It is a remarkably well-rehearsed production, with director Peter Evans’ innovative ideas keeping things fresh and relevant for contemporary audiences. Imagery is often beautifully manufactured; Evans’ efforts at adding visual resonance to Shakespeare’s text is admirable, especially noteworthy in Cassio’s “party scene”, involving strobe lights and levitating cask wine bladders. Lighting design by Paul Jackson is thoroughly adventurous, and relied upon heavily for scene transitions and atmospheric transformations, in the presence of a very minimal set, consisting little more than a big wheely table that is manoeuvred around the stage for a large portion of the show, breathtaking when effective, but unbelievably jarring when at its worst.
The cast is polished and energetic, but the show suffers from portrayals of very big emotions that are not necessarily persuasive. Ray Chong Nee is a stately and handsome Othello, perfect in his depiction of the character’s noble qualities, and enthralling as a romantic figure in the early sequences, but Othello’s descent into darker barbaric emotions is significantly less convincing. Bad guy Iago is powerfully performed by Yalin Ozucelik, charismatic and full of conviction, in a role that gives the plot its strongest propulsive vigour. Although slightly lacking in texture, the actor’s work remains captivating, with a delicious Machiavellianism that makes for excellent entertainment.

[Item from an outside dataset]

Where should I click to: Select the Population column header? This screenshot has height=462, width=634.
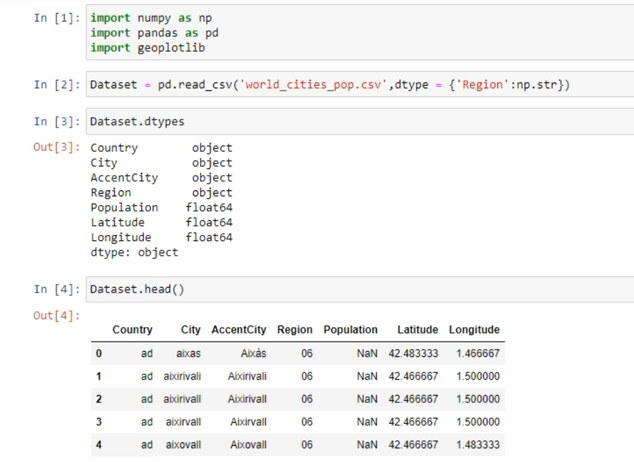[350, 330]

It is reported that one woman is killed by her partner every week in Australia. When the women are slain at the bitter end, our attention is drawn squarely onto the behaviour of the perpetrators. We begin to wonder if much has changed over the last four centuries, and are disturbed by the thought that the lowest of our nature continues to persist through aeons of civilisation. Shakespeare’s Othello, is a man’s story for men. It is a tragedy with logic and consequences, where a black man is used, in a highly prejudiced manner, to demonstrate that primordial impulses can lead to catastrophe. Our salvation can lie only in the understanding of our destructive nature, and in every effort to restrain and reshape those instincts. If we choose to improve, life becomes better, but where we take the cowardly alternative, there can only be loss.